Sie müssen noch etwa vier Jahre warten, dann sind sie reich. 111 Nachfahren des deutschen Firmengründers Fritz Henkel (1848 bis 1930) dürfen von 2016 an frei über Aktien verfügen, die den meisten von ihnen schon bei der Geburt in der Wiege lagen: Als Urenkel, Ururenkel und angeheiratete Verwandte des alten Fritz besitzen sie gemeinsam einen großen Anteil an dem heutigen Henkel-Konzern. Den kennt man von Marken wie Persil, Pattex und Schwarzkopf. Die Aktien sind im Augenblick mehr als sechs Milliarden Euro wert. Oder pro Kopf, rein rechnerisch: um die 56 Millionen Euro.
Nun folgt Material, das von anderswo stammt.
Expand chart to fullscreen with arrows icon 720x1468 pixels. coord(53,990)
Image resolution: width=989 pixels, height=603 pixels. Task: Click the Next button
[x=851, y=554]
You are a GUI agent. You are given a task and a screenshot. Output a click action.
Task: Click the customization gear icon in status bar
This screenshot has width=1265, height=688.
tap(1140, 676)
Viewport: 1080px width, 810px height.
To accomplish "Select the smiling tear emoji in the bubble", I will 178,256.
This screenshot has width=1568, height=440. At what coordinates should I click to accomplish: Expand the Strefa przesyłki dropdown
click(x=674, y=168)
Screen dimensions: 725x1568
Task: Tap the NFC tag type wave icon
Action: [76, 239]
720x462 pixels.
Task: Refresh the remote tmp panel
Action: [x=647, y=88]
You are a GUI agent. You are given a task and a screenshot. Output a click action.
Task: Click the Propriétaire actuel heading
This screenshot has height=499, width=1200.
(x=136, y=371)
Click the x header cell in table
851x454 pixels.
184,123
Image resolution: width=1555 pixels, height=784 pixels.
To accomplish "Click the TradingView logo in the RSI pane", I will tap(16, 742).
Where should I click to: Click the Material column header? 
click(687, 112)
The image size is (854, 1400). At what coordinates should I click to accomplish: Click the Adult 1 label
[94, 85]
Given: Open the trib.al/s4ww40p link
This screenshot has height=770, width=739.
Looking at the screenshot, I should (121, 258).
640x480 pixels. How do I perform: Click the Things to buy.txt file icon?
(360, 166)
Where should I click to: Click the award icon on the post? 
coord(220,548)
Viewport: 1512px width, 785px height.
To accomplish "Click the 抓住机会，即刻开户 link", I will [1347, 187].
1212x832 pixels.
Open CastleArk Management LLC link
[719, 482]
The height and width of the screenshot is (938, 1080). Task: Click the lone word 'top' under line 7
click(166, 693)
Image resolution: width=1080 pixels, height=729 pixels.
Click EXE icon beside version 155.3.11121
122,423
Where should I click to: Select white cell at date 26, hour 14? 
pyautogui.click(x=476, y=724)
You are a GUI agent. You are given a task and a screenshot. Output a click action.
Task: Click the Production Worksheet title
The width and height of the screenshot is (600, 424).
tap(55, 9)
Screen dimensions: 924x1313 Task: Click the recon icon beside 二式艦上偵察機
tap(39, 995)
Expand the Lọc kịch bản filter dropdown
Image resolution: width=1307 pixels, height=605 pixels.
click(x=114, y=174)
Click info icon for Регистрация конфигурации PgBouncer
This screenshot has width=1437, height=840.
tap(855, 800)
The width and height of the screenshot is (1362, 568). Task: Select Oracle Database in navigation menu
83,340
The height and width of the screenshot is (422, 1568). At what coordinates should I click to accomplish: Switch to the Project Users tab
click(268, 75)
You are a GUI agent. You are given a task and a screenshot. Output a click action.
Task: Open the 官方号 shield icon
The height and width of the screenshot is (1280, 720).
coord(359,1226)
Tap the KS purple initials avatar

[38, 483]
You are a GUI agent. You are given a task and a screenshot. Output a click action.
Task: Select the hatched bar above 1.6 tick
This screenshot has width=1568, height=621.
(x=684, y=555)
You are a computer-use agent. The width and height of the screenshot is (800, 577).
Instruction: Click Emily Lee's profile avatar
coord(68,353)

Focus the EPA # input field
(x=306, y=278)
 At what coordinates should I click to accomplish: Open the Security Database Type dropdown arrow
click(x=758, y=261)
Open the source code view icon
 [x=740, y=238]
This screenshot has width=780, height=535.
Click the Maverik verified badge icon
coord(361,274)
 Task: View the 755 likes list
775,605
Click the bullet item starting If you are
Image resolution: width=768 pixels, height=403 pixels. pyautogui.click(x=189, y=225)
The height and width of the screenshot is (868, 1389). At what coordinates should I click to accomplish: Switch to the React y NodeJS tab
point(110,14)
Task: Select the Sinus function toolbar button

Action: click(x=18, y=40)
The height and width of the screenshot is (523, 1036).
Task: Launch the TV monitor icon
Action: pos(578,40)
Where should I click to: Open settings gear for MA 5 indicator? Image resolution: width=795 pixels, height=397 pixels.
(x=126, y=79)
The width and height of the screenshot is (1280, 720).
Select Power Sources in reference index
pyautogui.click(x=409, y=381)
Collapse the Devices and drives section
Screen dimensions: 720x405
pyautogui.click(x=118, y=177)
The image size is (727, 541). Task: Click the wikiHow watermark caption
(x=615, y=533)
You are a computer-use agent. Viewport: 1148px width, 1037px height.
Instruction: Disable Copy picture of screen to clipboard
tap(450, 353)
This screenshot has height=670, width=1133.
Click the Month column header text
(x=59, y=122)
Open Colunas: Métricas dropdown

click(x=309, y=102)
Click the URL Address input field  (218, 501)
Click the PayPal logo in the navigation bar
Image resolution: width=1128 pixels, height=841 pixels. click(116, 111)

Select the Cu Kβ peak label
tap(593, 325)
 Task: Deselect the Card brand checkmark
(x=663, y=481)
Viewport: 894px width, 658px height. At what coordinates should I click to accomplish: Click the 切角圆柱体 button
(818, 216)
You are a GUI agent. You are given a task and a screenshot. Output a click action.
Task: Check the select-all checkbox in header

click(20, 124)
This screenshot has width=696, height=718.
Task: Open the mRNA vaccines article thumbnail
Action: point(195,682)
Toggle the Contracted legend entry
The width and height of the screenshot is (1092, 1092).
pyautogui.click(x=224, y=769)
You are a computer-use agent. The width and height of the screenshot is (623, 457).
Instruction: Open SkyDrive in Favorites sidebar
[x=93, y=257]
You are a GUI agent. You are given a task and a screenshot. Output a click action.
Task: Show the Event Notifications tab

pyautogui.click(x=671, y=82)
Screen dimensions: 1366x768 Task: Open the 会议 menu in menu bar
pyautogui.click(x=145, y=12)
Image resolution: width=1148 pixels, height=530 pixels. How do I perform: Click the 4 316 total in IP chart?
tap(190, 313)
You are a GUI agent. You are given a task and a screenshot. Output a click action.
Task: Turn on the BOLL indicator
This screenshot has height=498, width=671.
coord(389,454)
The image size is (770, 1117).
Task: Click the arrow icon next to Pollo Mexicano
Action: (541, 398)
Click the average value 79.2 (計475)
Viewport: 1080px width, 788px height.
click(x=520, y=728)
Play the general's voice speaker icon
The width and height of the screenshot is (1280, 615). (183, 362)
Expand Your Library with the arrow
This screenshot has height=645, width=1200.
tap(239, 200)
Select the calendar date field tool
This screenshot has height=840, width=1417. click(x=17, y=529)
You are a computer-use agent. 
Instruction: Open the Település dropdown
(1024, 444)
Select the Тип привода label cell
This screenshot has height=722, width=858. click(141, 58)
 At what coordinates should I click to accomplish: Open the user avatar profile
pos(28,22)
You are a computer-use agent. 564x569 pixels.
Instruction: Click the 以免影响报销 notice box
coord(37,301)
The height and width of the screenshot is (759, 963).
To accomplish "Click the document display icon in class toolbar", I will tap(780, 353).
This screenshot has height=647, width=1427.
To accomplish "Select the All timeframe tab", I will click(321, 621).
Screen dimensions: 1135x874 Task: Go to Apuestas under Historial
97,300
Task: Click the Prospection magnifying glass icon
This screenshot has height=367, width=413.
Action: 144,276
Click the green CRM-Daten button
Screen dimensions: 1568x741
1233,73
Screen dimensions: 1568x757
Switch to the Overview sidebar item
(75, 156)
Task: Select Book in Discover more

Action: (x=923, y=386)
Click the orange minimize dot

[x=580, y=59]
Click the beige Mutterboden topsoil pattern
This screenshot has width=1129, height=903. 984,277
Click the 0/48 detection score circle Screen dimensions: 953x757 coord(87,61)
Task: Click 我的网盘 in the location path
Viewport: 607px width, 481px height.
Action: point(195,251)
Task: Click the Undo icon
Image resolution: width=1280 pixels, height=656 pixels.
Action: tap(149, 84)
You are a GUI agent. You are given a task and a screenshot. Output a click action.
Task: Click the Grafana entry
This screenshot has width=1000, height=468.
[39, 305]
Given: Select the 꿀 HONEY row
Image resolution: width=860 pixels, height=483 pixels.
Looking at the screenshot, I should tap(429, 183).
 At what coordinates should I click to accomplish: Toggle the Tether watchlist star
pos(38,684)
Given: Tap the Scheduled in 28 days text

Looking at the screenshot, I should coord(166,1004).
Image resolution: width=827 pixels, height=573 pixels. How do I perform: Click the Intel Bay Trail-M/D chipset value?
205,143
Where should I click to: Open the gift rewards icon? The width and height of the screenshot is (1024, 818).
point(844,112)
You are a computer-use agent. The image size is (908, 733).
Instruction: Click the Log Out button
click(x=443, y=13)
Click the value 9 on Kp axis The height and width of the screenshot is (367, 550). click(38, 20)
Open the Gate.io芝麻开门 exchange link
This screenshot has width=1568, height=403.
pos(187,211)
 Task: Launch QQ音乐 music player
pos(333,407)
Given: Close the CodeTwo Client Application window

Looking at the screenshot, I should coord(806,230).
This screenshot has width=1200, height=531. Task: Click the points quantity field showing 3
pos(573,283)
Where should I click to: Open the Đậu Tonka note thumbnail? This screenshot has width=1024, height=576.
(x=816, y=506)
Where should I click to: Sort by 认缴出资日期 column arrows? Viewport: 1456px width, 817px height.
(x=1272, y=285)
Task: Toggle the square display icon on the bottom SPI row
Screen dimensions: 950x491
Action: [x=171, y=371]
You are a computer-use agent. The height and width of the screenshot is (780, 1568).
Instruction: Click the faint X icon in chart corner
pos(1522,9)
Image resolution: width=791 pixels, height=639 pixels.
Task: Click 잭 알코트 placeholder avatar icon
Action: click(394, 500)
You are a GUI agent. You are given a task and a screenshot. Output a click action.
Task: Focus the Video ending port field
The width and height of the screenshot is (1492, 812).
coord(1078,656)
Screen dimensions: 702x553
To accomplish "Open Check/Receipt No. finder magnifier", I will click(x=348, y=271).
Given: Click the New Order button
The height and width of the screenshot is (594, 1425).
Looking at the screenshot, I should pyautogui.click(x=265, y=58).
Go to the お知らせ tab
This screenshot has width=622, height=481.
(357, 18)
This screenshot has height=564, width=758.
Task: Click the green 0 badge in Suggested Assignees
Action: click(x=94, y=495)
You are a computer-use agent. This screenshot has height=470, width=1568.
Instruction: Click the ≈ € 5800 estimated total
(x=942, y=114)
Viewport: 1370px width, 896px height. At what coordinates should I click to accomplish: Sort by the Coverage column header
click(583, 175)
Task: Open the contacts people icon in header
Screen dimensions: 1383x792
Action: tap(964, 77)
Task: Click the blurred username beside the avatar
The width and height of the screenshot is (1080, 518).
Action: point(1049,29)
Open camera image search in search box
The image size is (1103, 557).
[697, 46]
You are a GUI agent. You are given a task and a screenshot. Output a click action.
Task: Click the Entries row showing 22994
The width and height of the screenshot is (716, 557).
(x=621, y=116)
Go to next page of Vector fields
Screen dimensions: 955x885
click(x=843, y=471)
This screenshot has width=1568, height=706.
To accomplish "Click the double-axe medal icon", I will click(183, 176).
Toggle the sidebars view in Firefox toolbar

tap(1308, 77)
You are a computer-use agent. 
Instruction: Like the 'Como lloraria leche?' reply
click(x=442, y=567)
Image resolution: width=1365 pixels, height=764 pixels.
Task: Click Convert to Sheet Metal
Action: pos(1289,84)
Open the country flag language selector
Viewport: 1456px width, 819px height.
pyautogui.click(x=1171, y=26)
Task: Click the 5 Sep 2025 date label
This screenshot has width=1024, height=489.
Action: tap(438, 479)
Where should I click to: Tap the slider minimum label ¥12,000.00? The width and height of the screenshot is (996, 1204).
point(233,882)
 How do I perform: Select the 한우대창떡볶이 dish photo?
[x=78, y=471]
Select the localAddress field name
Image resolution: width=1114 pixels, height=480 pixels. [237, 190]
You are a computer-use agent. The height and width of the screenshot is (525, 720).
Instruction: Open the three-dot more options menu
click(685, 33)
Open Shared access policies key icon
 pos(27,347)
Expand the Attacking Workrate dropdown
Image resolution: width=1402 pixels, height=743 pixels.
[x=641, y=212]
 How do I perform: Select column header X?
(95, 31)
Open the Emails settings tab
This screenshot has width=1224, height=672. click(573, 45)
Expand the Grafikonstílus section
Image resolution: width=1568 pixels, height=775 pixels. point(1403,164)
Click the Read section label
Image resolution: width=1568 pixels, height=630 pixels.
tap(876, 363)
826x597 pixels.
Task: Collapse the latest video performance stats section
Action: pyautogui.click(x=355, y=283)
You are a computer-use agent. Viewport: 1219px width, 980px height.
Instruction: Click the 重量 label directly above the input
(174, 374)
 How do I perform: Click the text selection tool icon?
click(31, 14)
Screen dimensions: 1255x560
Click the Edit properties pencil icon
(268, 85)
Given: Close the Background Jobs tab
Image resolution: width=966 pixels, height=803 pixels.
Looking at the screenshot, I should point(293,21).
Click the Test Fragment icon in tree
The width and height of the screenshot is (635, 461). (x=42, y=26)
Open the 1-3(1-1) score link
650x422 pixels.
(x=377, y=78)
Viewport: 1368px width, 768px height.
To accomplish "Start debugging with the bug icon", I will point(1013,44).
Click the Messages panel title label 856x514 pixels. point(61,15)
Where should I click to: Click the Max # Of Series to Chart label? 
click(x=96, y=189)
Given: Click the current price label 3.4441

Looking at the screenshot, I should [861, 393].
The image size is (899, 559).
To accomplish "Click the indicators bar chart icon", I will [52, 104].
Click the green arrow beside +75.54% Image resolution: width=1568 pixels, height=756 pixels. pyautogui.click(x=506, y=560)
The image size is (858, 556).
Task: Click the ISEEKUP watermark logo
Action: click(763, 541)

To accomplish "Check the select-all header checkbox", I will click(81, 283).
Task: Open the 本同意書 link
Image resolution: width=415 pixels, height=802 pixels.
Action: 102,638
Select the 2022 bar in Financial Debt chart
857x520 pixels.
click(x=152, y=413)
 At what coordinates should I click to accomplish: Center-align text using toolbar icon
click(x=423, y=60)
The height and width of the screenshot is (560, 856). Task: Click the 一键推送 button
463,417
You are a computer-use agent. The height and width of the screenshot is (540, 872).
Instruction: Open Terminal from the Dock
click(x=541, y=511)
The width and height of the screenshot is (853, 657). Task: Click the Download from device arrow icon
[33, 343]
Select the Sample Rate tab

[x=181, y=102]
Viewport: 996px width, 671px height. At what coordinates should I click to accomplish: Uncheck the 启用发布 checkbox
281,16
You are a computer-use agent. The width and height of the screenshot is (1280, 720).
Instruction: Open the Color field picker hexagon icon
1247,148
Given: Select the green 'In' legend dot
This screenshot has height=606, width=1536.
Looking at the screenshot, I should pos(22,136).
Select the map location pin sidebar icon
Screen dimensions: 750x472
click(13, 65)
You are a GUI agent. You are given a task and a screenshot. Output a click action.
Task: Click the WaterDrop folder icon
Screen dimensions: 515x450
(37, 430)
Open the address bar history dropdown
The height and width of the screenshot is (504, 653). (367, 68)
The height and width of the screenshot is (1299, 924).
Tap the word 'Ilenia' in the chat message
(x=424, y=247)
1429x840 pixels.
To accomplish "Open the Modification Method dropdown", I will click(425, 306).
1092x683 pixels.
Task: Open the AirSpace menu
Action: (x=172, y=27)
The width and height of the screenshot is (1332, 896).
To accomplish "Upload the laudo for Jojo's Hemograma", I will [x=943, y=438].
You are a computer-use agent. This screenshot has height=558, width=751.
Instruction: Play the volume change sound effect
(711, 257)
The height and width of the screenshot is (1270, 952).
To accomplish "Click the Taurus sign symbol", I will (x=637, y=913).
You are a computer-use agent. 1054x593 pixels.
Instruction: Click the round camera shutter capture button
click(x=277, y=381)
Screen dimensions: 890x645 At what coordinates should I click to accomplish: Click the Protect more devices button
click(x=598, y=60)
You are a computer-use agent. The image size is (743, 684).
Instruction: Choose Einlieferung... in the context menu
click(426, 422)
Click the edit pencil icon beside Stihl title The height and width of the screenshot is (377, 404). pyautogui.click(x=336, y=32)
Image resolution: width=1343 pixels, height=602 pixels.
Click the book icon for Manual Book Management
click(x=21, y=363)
Kein Lottogewinner hat in Deutschland jemals so viel Geld kassiert. Die wenigsten Unternehmer erreichen vergleichbare Summen, und Arbeitnehmern gelingt es quasi nie. Ein Durchschnittsverdiener bekommt in Deutschland 3.300 Euro im Monat und müsste für diesen sagenhaften Betrag mehr als 1.400 Jahre lang arbeiten.

Nein, in Deutschland gibt es vor allem einen Weg zum Reichtum: Man erbt ihn.

Genau das wird in den nächsten Jahren mehr Menschen in Deutschland passieren als je zuvor. Vermögen im Wert von 260 Milliarden Euro, schätzt das Deutsche Institut für Altersvorsorge, wechseln künftig den Besitzer – Jahr für Jahr. Das ist etwas mehr als das Bruttoinlandsprodukt von Lettland, Litauen, Ungarn und Bulgarien zusammen.

Erstmals nämlich rückt eine Generation auf den Tod zu, die mehr als 60 Jahre Zeit hatte, Wohlstand aufzubauen – ohne Krieg, ohne Hyperinflation oder Währungsreform. So entstanden vor allem in Westdeutschland ungeheure Vermögen. »Erbschaften von historischem Ausmaß« prognostiziert die Postbank in einer Studie. Allein die Wahrscheinlichkeit, ein Haus zu erben, verdoppele sich. Und viele Menschen bekommen noch viel mehr: Millionenvermögen, ein- oder gar zweistellige. So wie bei den Henkels.

Sie sind die Generation Goldener Löffel. Sie erben so viel, dass sie nie wieder arbeiten müssen.

Die Multimillionärin hat eingeladen, sie zu Hause zu besuchen, in einem Dorf nicht weit von Hamburg. Dort lebt sie in einem unscheinbaren roten Backsteinhaus, leicht fährt man daran vorbei. Kein repräsentativer Garten, kein großes Auto vor der Tür, in der Garage ein Toyota Prius. Statt einer Klingel eine Schnur, an der man ziehen muss. Hier könnte auch irgendeine Öko-WG zu Hause sein. Selbst die Hausherrin kommt ein wenig alternativ daher, sie trägt ein bunt gesprenkeltes Wollkleid. Wie eine reiche Erbin sieht sie jedenfalls nicht aus. Ihr Name: Ise Bosch.

»Früher habe ich selbst geglaubt, dass man Leuten ihr Geld ansieht«, sagt sie, »dass reiche Frauen mit Perlenketten und teuren Schuhen herumstolzieren.« Stimme aber nicht. Viele führten ein ziemlich normales Leben. Manche versuchten auch bewusst, nicht aufzufallen. »Es gibt so etwas wie eine unsichtbare Parallelgesellschaft von uns reichen Erben«, sagt sie.